• **DIRECTIVE**
Carry on the tutorial on SPSS missing values below, starting right after its last sentence.
[BEGIN SOURCE PASSAGE]
A newly updated, ad-free video version of this tutorial

is included in our **SPSS beginners course**.

- SPSS System Missing Values
- SPSS User Missing Values
- Setting User Missing Values
- Inspecting Missing Values per Variable
- SPSS Data Analysis with Missing Values

## What are “Missing Values” in SPSS?

In SPSS, “missing values” may refer to 2 things:

- System missing values are values that are completely absent from the data. They are shown as periods in data view.
- User missing values are values that are invisible while analyzing or editing data. The SPSS user specifies which values -if any- must be excluded.

This tutorial walks you through both. We'll use bank.sav -partly shown below- throughout. You'll get the most out of this tutorial if you try the examples for yourself after downloading and opening this file.

## SPSS System Missing Values

System missing values are values that are

completely absent from the data.
System missing values are shown as dots in data view as shown below.

System missing values are only found in numeric variables. String variables don't have system missing values. Data may contain system missing values for several **reasons**:

- some respondents
**weren't asked**some questions due to the questionnaire routing; - a respondent
**skipped**some questions; - something went wrong while converting or
**editing**the data; - some values weren't recorded due to equipment
**failure**.

In some cases system missing values make perfect sense. For example, say I ask
“do you own a car?”
and somebody answers “**no**”. Well, then my survey software should skip the next question:
“what color is your car?”
In the data, we'll probably see system missing values on color for everyone who does *not* own a car. These missing values make perfect sense.

In other cases, however, it may not be clear why there's system missings in your data. Something may or may not have gone wrong. Therefore, you should try to
find out *why* some values are system missing
especially if there's many of them.

So how to detect and handle missing values in your data? We'll get to that after taking a look at the second type of missing values.

## SPSS User Missing Values

User missing values are values that are excluded

when analyzing or editing data.
[END SOURCE PASSAGE]
[BEGIN MATERIAL PROVIDED]
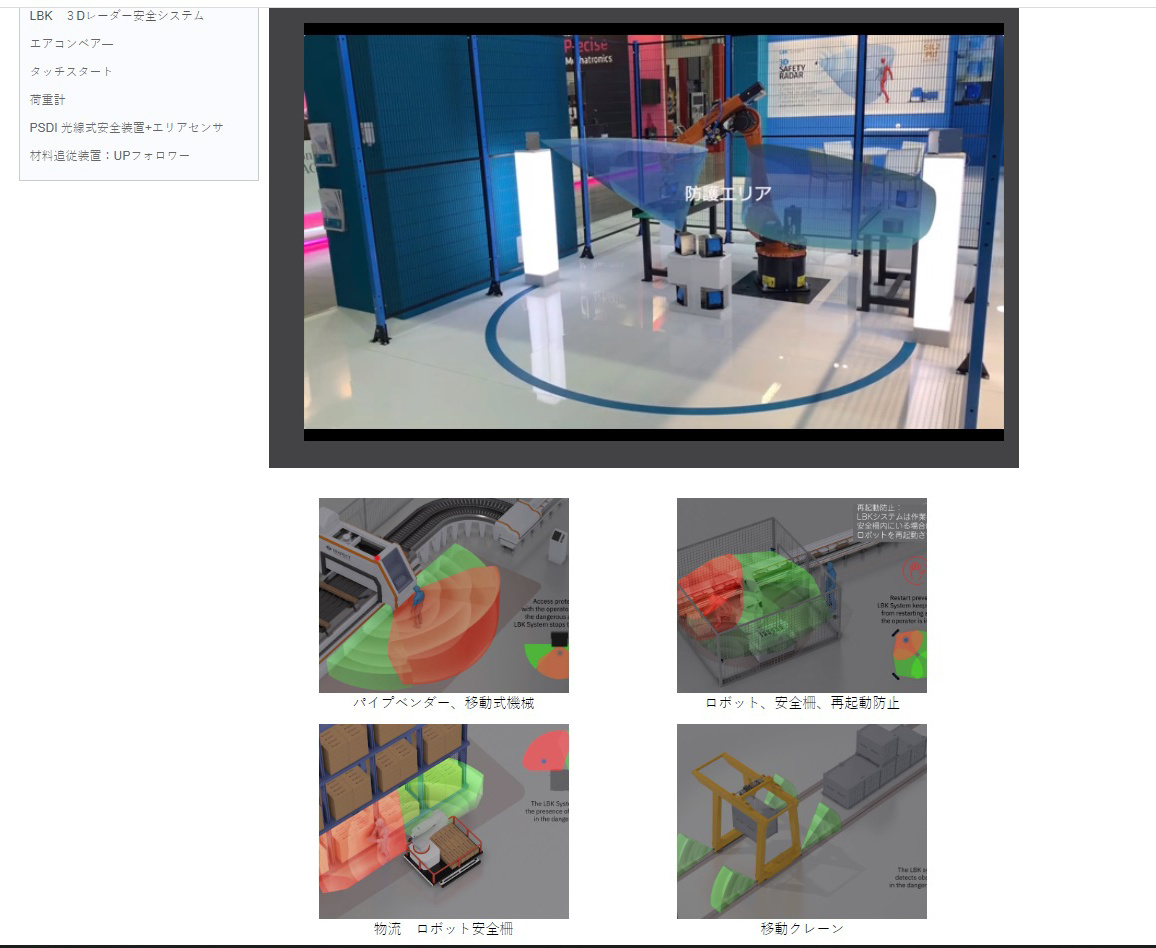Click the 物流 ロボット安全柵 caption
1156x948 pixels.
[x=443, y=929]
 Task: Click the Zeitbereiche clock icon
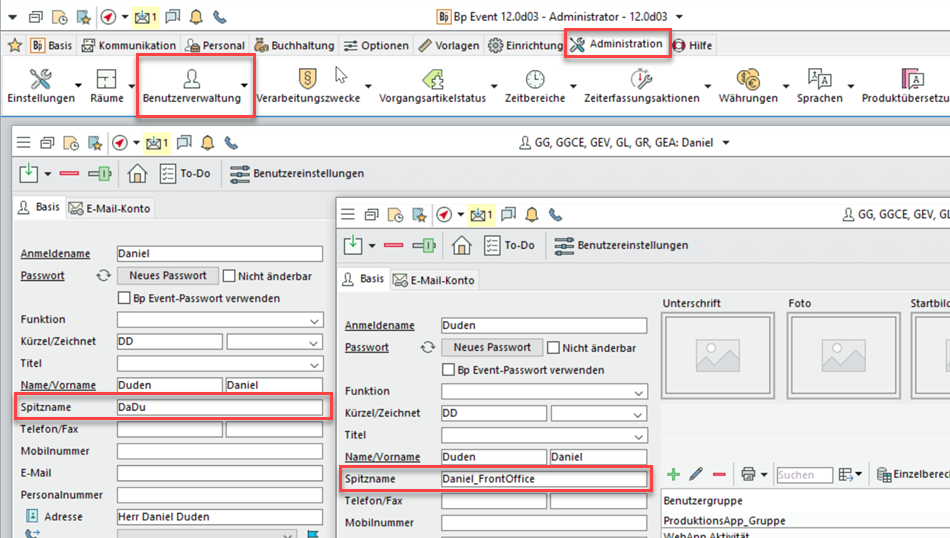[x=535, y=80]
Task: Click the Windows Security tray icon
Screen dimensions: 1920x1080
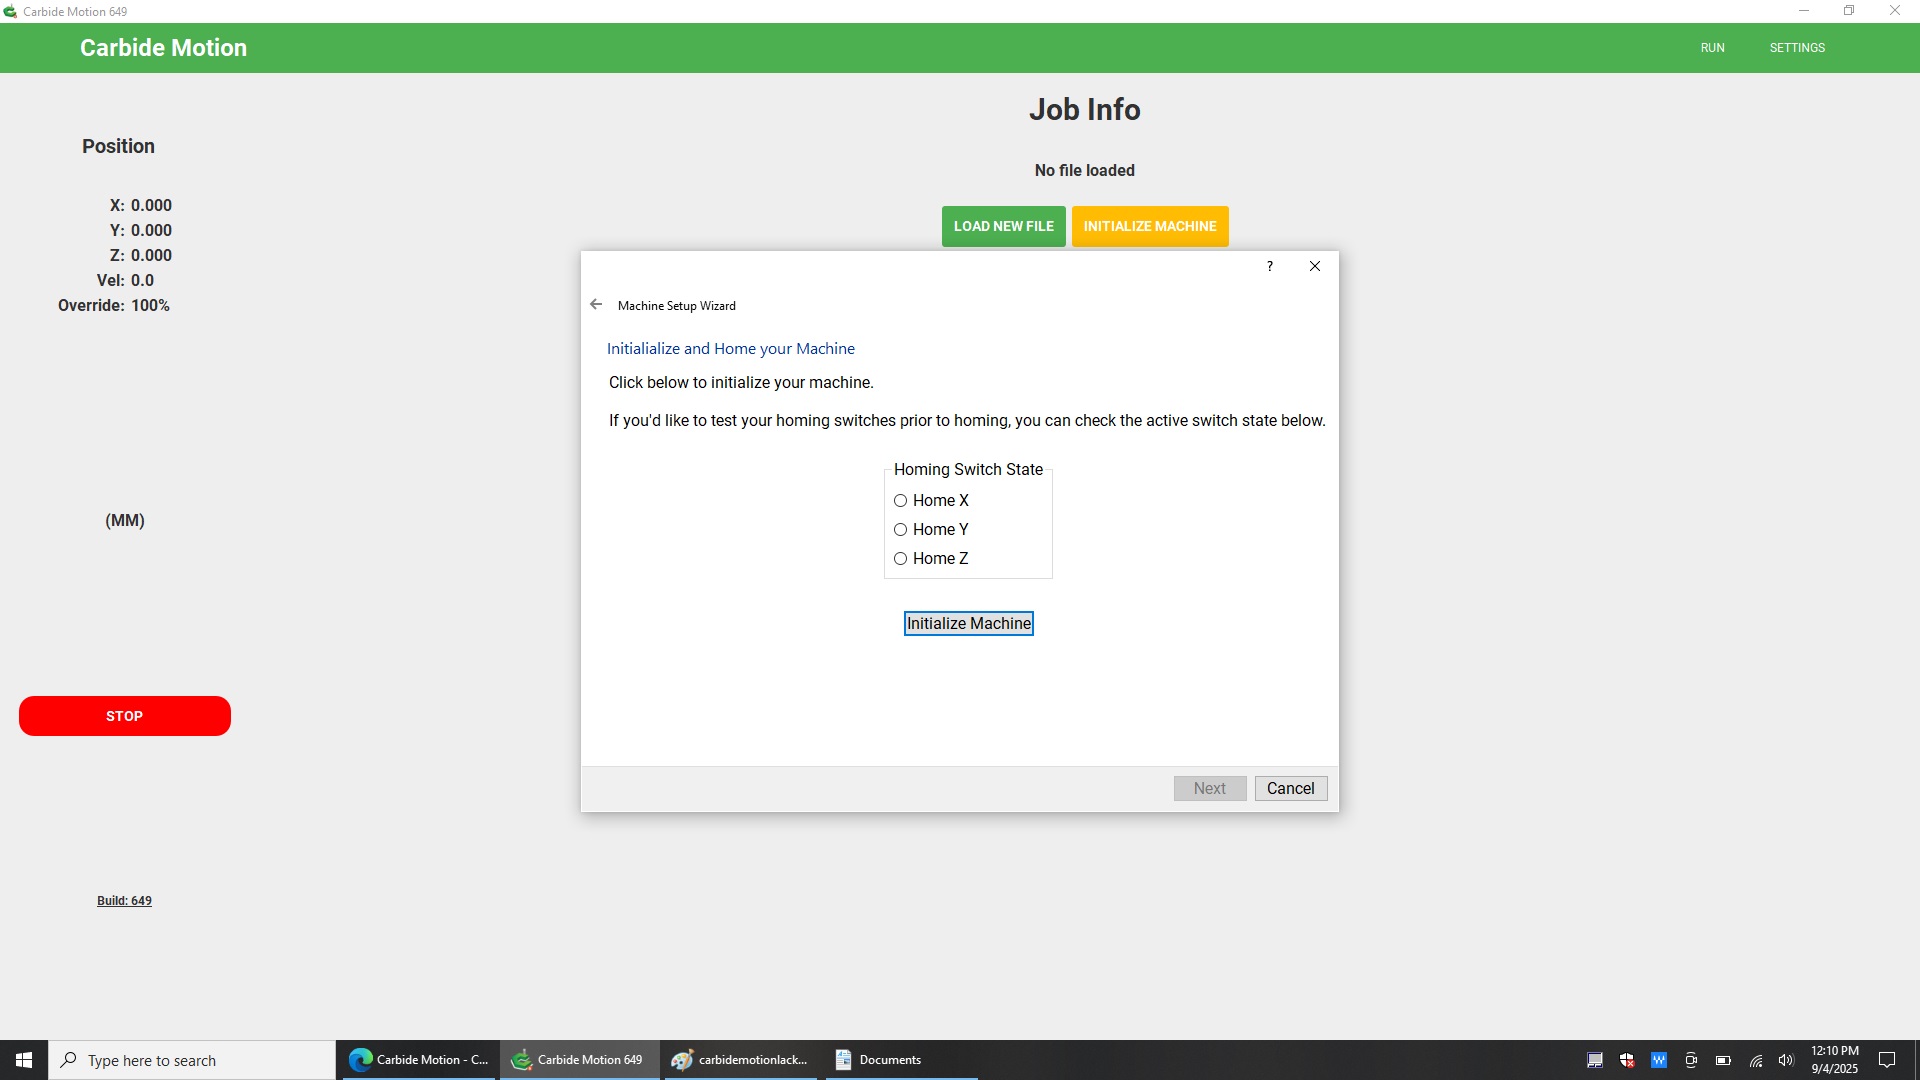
[END MATERIAL PROVIDED]
• **RESULT OF THE EXERCISE**
“User” in user missing refers to the SPSS user. Hey, that's you! So it's *you* who may need to set some values as user missing. So which -if any- values must be excluded? Briefly,

- for categorical variables, answers such as “don't know” or “no answer” are typically excluded from analysis.
- For metric variables, unlikely values -a reaction time of 50ms or a monthly salary of € 9,999,999- are usually set as user missing.

For bank.sav, no user missing values have been set yet, as can be seen in variable view.

Let's now see if any values should be set as user missing and how to do so.

## User Missing Values for Categorical Variables

A quick way for inspecting categorical variables is running frequency distributions and corresponding bar charts. Make sure the output tables show both values and value labels. The easiest way for doing so is running the syntax below.

***Show both values and value labels in succeeding output.**

set tnumbers both.

***Basic frequency table for q1.**

frequencies q1 to q9.

## Result

First note that q1 is an ordinal variable: higher values indicate higher levels of agreement. However, this does not go for 11: “No answer” does *not* indicate more agreement than 10 - “Totally agree”. Therefore, only values 1 through 10 make up an ordinal variable and 11 should be excluded.

The syntax below shows the right way to do so.

***Set 11 as user missing value for q1.**

missing values q1 to q9 (11).

***Rerun frequencies table.**

frequencies q1 to q9.

## Result

Note that 11 is shown among the missing values now. It occurs 6 times in q1 and there's also 14 system missing values. In variable view, we also see that 11 is set as a user missing value for q1 through q9.

## User Missing values for Metric Variables

The right way to inspect metric variables is running histograms over them. The syntax below shows the easiest way to do so.

***Run basic histogram over working hours per week.**

frequencies whours

/format notable

/histogram.

## Result

Some respondents report working over 150 hours per week. Perhaps these are their monthly -rather than weekly- hours. In any case, such values are not credible. We'll therefore set all values of 50 hours per week or more as user missing. After doing so, the distribution of the remaining values looks plausible.

***Set 50 hours per week or more as user missing.**

missing values whours (50 thru hi).

***Rerun histogram.**

frequencies whours

/format notable

/histogram.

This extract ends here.